Legge elettorale: riprende l’esame al Senato

L'Aula del Senato (Getty Images)

LEGGE ELETTORALE – Riprende oggi l’esame, in Commissione Affari Costituzionali al Senato, dell’infinita riforma elettorale. Nel frattempo, però, non sono stati risolti i contrasti sulla nuova legge tra Pd e Pdl, che rimangono ad un punto morto. Tra i due partiti non c’è ancora un accordo sulla soglia minima di voti da raggiungere per ottenere premio di maggioranza, che il ddl Malan indica fissa al 12,5%.

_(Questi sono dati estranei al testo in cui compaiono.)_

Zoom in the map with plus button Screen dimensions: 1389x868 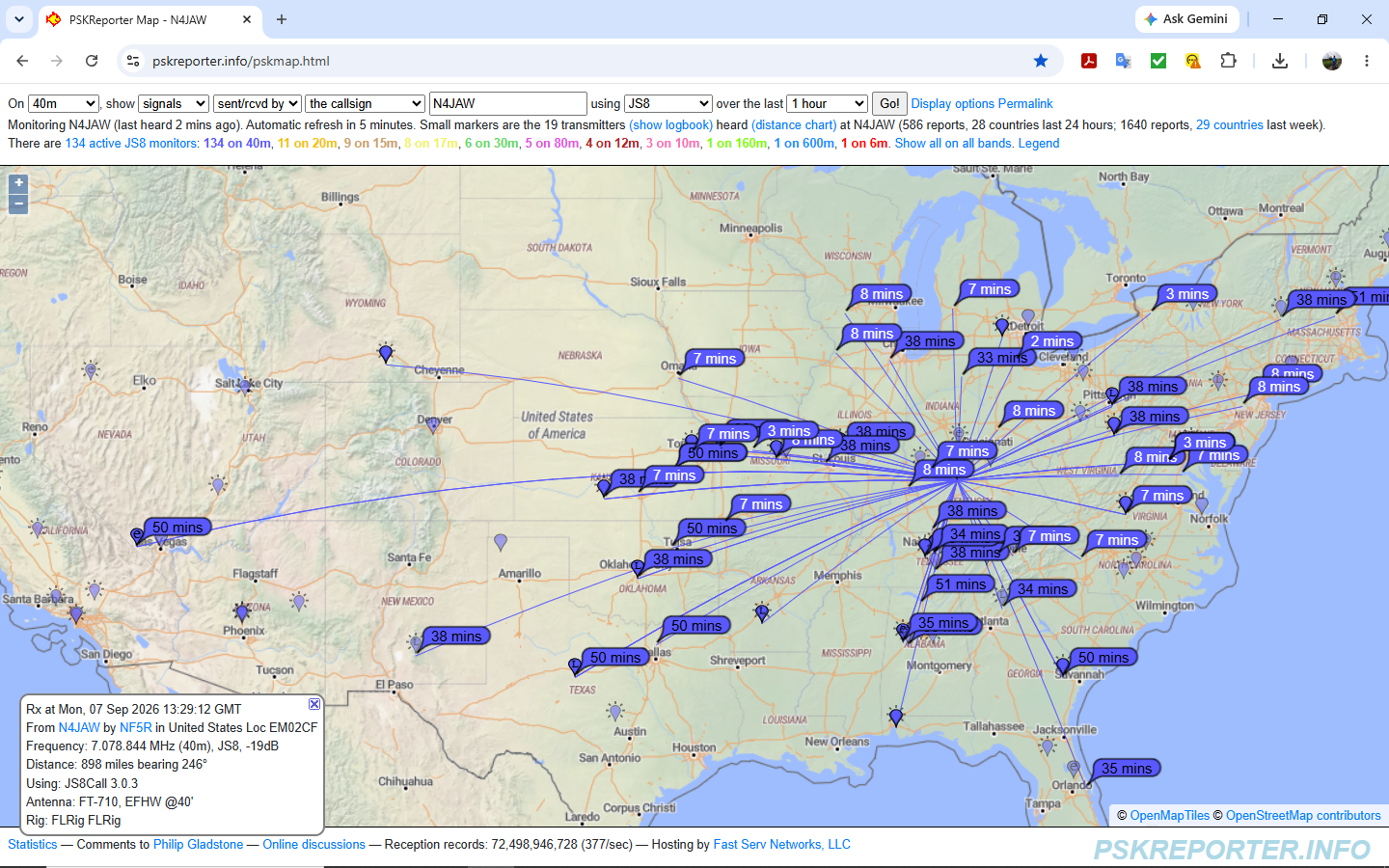click(18, 182)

Sulla soglia minima da introdurre nella legge elettorale per l’assegnazione del premio di maggioranza, il Presidente della Repubblica Napolitano ha sollecitato più volte i parlamentari, così come la Corte Costituzionale, che pur respingendo il referendum abrogativo sull’attuale legge elettorale, ha invitato la politica a prendere i provvedimenti opportuni per modificarla. Modifiche sulla quali, però, l’impegno della politica latita.

Alcune proposte fissano questa soglia minima del premio di maggioranza tra il 40 e il 45% dei voti. Ma il Pd è contrario, perché sarebbe una soglia troppo alta. Un emendamento, firmato dal senatore Gianpiero D’Alia (Udc), fissa la soglia minima del premio d maggioranza al 42% e prevede che se nessuno la raggiunge il premio venga assegnato al primo partito nella misura di 31 seggi. Ma per il Pd la soglia non dovrebbe superare il 35%.

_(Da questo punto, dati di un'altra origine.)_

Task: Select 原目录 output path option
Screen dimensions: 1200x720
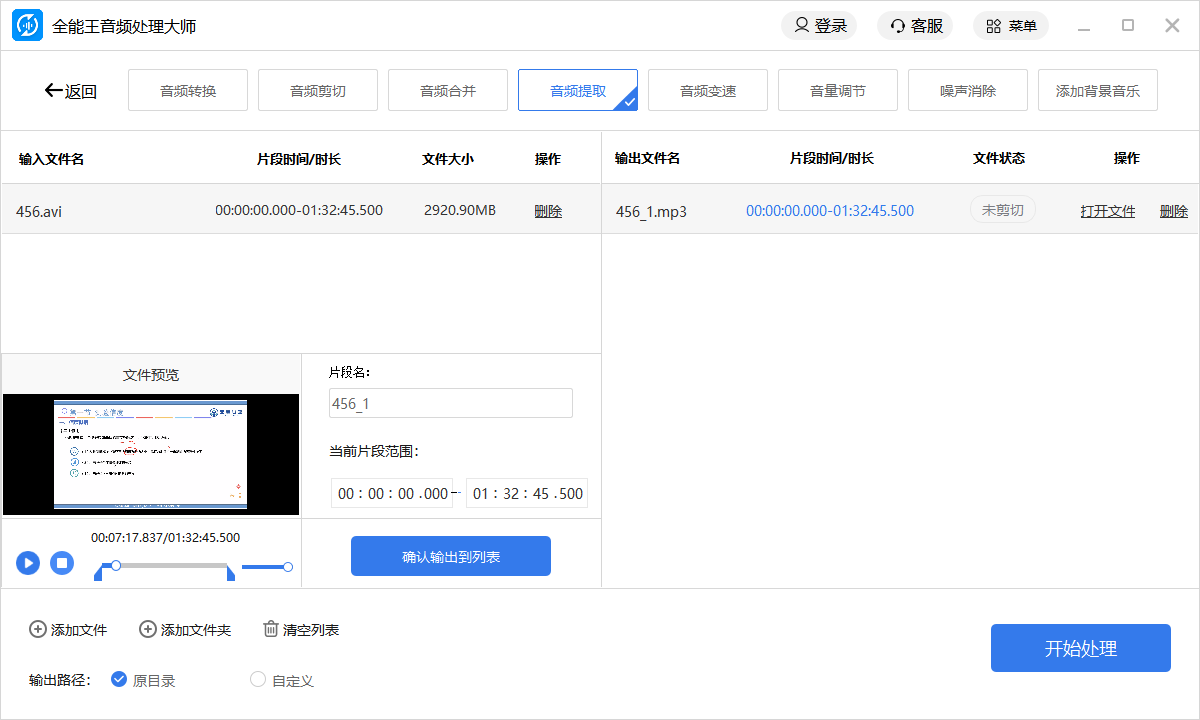Action: tap(119, 680)
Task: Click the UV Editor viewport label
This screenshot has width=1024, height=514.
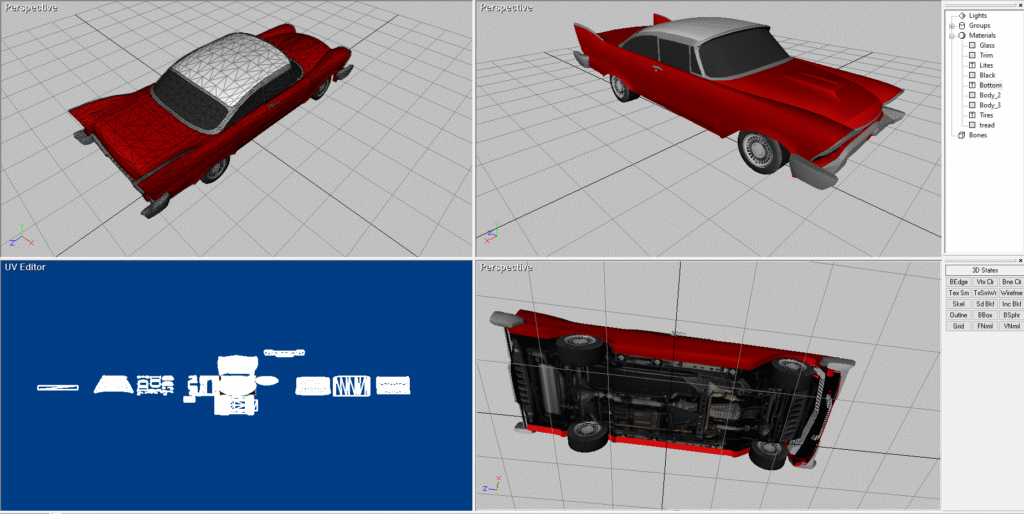Action: click(x=25, y=267)
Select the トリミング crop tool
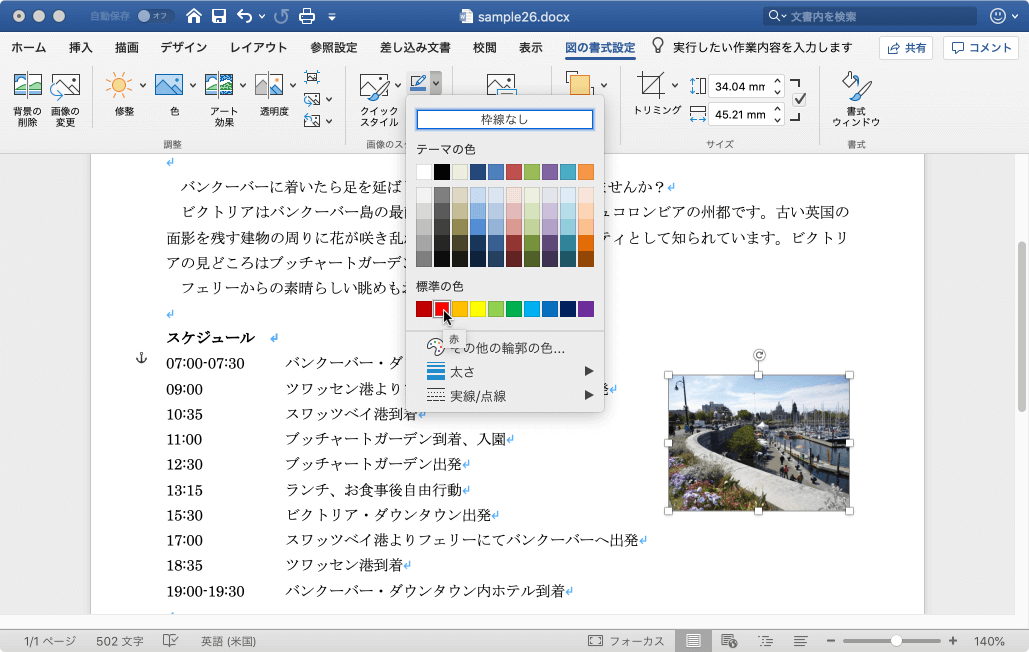 point(652,86)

Le trattative vanno avanti, anche sull’annosa questione delle preferenze, che il Pdl non vuole. Intanto il tempo passa e a pochi mesi dalle elezioni della primavera del 2013 non si conosce ancora con quale legge elettorale si andrà a votare.

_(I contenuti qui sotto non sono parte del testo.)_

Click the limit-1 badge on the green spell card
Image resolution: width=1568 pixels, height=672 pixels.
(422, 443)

Intanto Monti ha fatto sapere che “tecnicamente” il governo potrebbe intervenire per modificare la legge elettorale, ma è auspicabile che siano i partiti a cambiare l’attuale sistema di voto. Lo ha detto in conferenza stampa a margine del vertice Asem di Vientiane, rispondendo alla domanda  dei giornalisti se sia ipotizzabile un provvedimento governativo su questo tema. Il presidente del Consiglio si è detto rammaricato del fatto che i partiti non siano finora riusciti a tradurre gli “stimoli” del Capo dello Stato in una nuova legge elettorale.